The fallacy of good and evil

Today I slapped a bargain price tag on a mis-shelved art book. I
committed fraud. Simply put, I did something "wrong." I'm not quite sure
why I did it, but it wasn't the first time. It's a little "trick" I
learned in my mis-spent youth.

I guess I wanted to see if I'd get away with it. You see it's an easy
trick to pull. Just peel the bargain sticker off of one book and replace
the sticker on another. If the cashier "catches" the discrepancy, you
plead ignorance. "Uh, I found it over in the bargain section." Then, if
the real price is discovered, you can simply inform the cashier that
you're no longer interested in buying the book. For some, what I did
was evil, perhaps even a crime.

Later in the day I retrieved a set of keys from the floor that had
fallen out of an elderly woman's pocket. I politely returned the keys
and went about eating my lunch. It was really nothing, and she probably
would have found the keys on her own. For some, what I did was kind,
 perhaps going so far as calling it a "good deed."
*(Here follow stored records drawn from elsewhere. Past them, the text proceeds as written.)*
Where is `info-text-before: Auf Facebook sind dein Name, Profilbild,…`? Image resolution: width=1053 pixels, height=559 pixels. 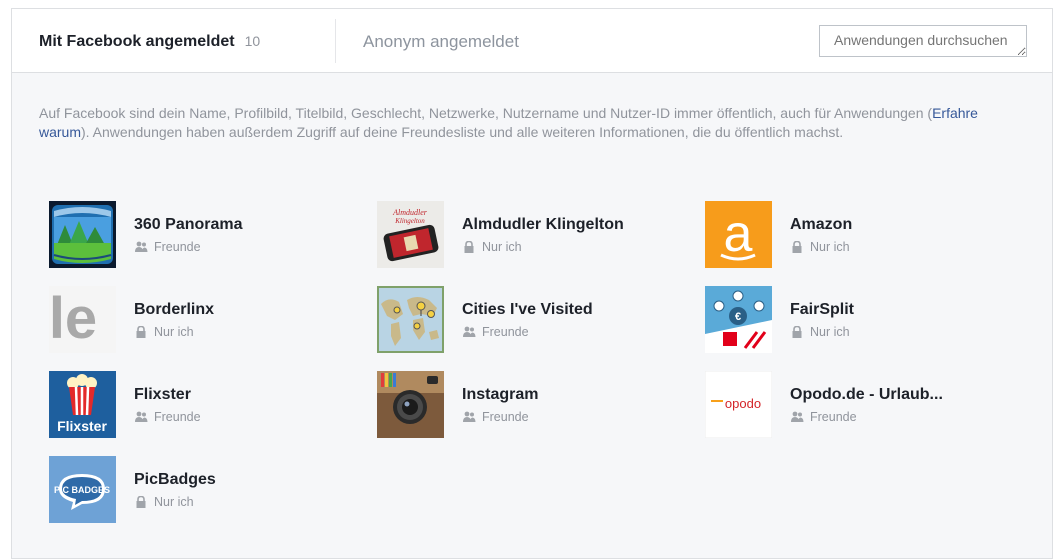
info-text-before: Auf Facebook sind dein Name, Profilbild,… is located at coordinates (486, 113).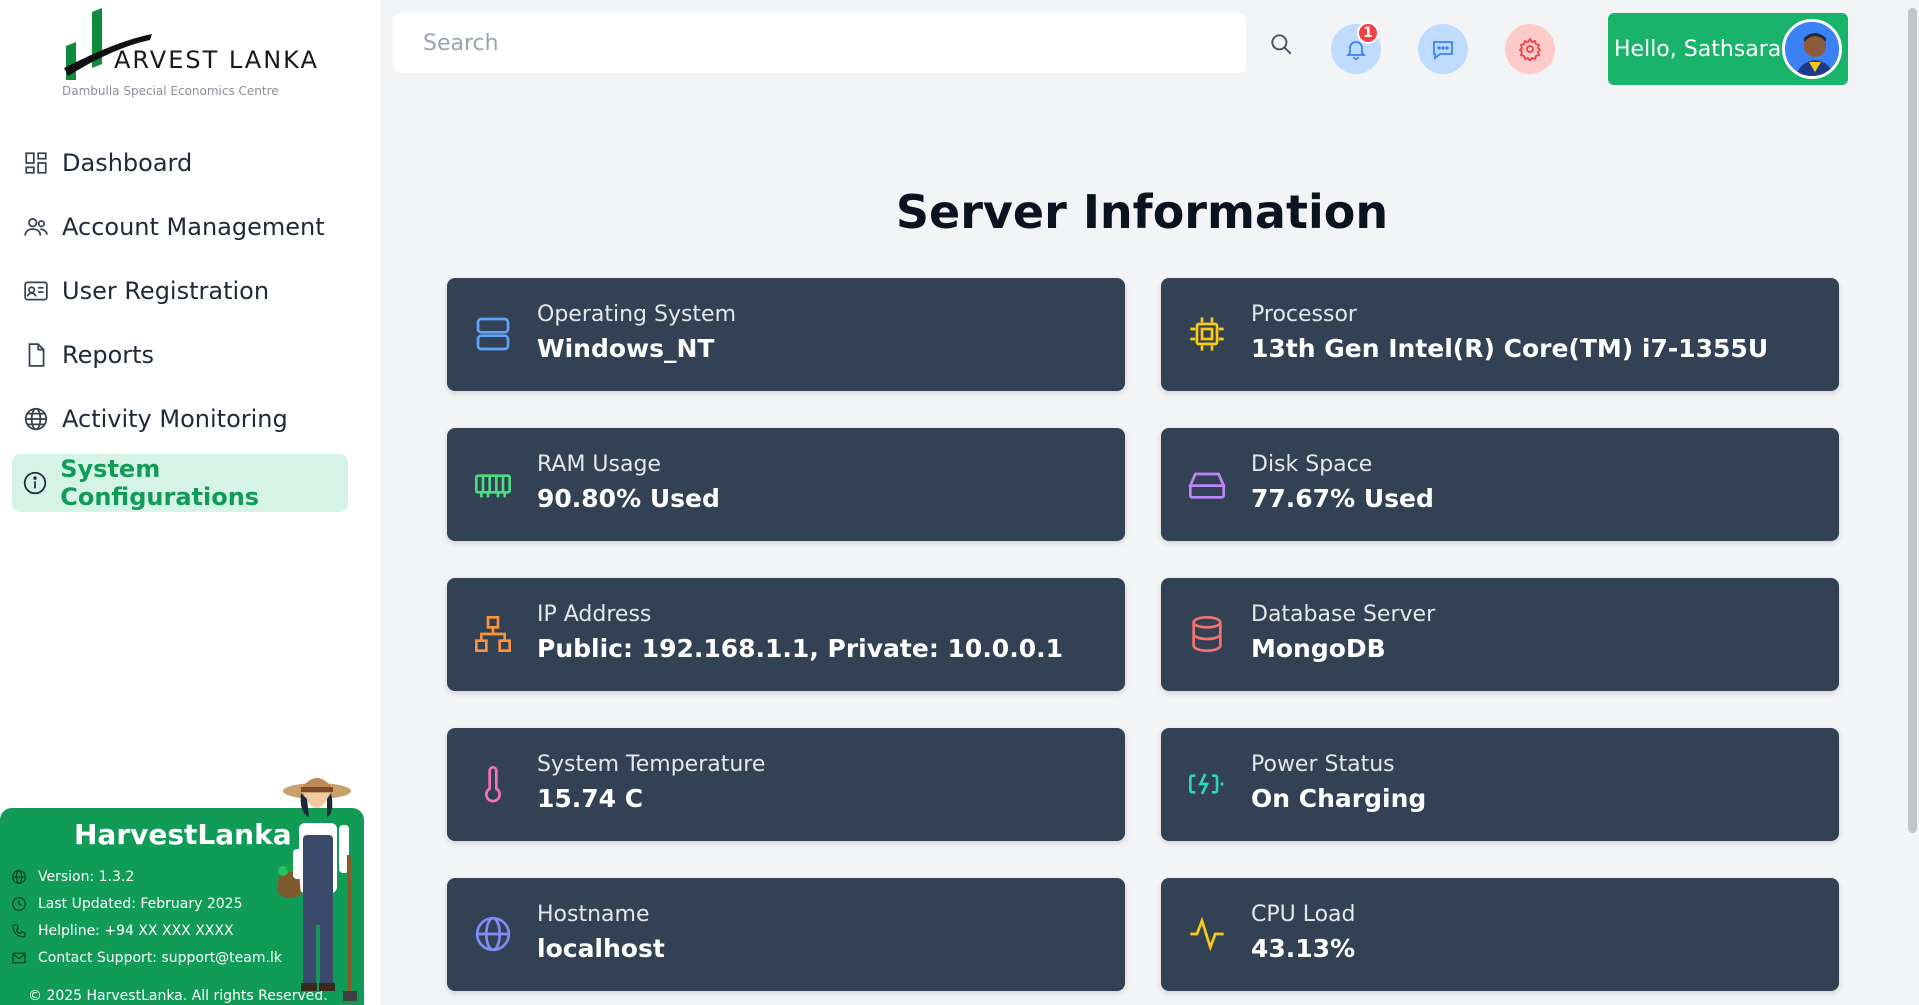 The width and height of the screenshot is (1919, 1005). What do you see at coordinates (786, 784) in the screenshot?
I see `system-temperature-card: System Temperature 15.74 C` at bounding box center [786, 784]. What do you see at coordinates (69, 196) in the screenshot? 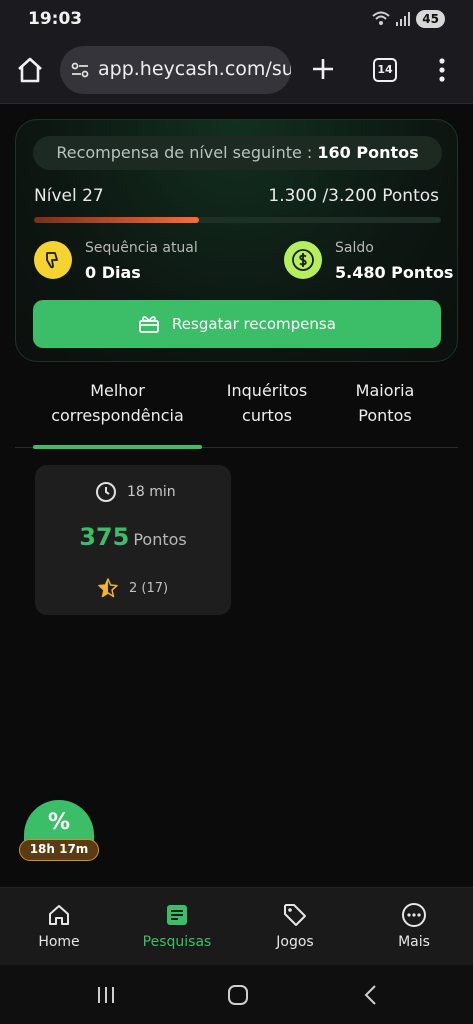
I see `level-label: Nível 27` at bounding box center [69, 196].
The fallacy we fall into is that neither of these actions "defines" who
I am. I'm both good and evil. It's too easy to judge each other and miss
the bigger picture. As uncomfortable as it makes some people, there is
rarely any situation that is black or white; good or evil. It simply is,
and only when we wish to be morally lazy do we find solace in placing
 simple names on complex situations.